After Cohen’s initial tweet denouncing racism on Wednesday morning, the attorney shared a litany of posts supporting the president: a picture of Trump at the Wailing Wall in Israel donning a yarmulke and a meme featuring a quote from Lynne Patton, a black woman Trump appointed to head the New York and New Jersey region for the Department of Housing and Urban Development.

Cohen’s retweet of Patton’s statement echoed the position Trump took on Tuesday: “Make no mistake, there is zero tolerance for racism. But the protestors of today are not our brave passive resistance predecessors. #Fact” Patton said.

Meanwhile, the Senate's top Republican, Majority Leader Mitch McConnell, condemned "hate and bigotry." House Speaker Paul Ryan charged that, "White supremacy is repulsive." Neither criticized the president's insistence that there were "very fine people on both sides" of a violent weekend clash between white supremacists and counterdemonstrators.

The nuanced statements reflect the party establishment's delicate dance. Few top Republican officeholders defended the president in the midst of an escalating political crisis. Yet they are unwilling to declare all-out war against Trump and risk alienating his loyalists. And as the 2018 elections begin to take shape, the debate over Trump's words appears to be taking hold in GOP primaries.
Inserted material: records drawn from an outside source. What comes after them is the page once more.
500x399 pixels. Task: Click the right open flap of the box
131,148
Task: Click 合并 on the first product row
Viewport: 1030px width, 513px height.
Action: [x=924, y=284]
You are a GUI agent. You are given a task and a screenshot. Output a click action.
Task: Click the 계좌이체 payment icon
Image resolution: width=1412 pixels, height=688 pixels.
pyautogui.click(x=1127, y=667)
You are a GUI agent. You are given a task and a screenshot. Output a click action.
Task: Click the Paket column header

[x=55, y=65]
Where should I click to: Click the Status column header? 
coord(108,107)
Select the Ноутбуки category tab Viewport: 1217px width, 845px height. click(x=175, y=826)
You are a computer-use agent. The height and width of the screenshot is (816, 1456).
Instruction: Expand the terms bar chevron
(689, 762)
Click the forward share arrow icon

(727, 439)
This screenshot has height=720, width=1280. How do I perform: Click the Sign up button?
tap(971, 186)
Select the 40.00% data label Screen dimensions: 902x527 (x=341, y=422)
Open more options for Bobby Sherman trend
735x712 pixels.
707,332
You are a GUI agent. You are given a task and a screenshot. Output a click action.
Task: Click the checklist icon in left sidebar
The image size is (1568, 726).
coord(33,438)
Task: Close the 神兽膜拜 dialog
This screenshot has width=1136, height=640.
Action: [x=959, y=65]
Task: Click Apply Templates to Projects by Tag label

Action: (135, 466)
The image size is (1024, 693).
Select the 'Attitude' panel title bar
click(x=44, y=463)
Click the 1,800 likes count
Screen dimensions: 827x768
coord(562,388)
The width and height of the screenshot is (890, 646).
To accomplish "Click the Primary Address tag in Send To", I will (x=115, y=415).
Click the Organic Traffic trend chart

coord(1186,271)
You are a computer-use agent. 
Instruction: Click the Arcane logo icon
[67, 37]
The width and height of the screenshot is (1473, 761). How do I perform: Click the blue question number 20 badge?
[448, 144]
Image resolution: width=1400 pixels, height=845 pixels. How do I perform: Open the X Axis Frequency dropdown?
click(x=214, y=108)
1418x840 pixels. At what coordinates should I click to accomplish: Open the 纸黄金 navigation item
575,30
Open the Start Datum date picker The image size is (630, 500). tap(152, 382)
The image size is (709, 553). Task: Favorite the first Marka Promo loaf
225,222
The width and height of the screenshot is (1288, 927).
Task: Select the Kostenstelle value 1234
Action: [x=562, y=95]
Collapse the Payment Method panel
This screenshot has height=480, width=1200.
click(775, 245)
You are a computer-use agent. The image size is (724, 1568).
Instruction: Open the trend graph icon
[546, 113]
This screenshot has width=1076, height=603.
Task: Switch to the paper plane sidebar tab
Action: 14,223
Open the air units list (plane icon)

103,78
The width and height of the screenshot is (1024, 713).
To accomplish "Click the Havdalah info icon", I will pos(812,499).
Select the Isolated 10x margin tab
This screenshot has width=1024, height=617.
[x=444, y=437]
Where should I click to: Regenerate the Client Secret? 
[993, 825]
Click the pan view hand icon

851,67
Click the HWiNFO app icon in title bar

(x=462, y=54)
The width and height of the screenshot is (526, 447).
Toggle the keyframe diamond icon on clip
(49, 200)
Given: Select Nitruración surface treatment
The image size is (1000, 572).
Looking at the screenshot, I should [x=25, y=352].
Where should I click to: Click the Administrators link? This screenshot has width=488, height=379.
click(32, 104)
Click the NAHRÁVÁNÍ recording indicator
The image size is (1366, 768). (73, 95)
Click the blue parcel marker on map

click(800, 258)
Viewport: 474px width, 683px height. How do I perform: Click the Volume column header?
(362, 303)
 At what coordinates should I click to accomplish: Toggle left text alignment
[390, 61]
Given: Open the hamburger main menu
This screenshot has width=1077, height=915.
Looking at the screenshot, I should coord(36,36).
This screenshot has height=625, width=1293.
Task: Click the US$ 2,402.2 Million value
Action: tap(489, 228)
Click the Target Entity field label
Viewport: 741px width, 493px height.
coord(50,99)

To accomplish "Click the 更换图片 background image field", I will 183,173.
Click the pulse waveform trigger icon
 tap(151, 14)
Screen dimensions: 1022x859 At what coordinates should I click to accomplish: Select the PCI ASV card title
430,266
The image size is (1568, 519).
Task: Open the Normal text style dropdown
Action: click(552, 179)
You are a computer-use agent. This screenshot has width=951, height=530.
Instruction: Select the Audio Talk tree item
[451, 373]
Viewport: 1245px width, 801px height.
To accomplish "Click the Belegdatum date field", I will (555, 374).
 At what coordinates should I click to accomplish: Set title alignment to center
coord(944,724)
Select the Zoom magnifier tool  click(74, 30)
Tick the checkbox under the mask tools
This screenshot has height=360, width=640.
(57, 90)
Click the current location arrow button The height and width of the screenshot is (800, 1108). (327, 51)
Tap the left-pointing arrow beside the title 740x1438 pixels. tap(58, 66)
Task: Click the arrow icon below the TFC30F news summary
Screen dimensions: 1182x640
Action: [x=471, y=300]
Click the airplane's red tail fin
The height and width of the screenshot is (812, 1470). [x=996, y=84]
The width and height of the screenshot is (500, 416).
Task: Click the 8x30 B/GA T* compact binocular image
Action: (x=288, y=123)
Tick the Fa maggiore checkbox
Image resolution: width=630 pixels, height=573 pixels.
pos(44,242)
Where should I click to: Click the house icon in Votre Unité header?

Former Republican Presidents George H.W. and George W. Bush, usually silent on current political developments, released a joint statement that stopped short of criticizing Trump as well.

"America must always reject racial bigotry, anti-Semitism and hatred in all forms," the Bushes said.

The Republicans who lashed out at Trump most aggressively were, in many cases, those with the least to lose politically.

South Carolina Republican Sen. Lindsey Graham, who doesn't face re-election until 2020, said the president "took a step backward by again suggesting there is moral equivalency between the white supremacist neo-Nazis and KKK members who attended the Charlottesville rally" and the people demonstrating against them.

"Many Republicans do not agree with and will fight back against the idea that the party of Lincoln has a welcome mat out for the David Dukes of the world," Graham added, referring to the former Ku Klux Klan leader.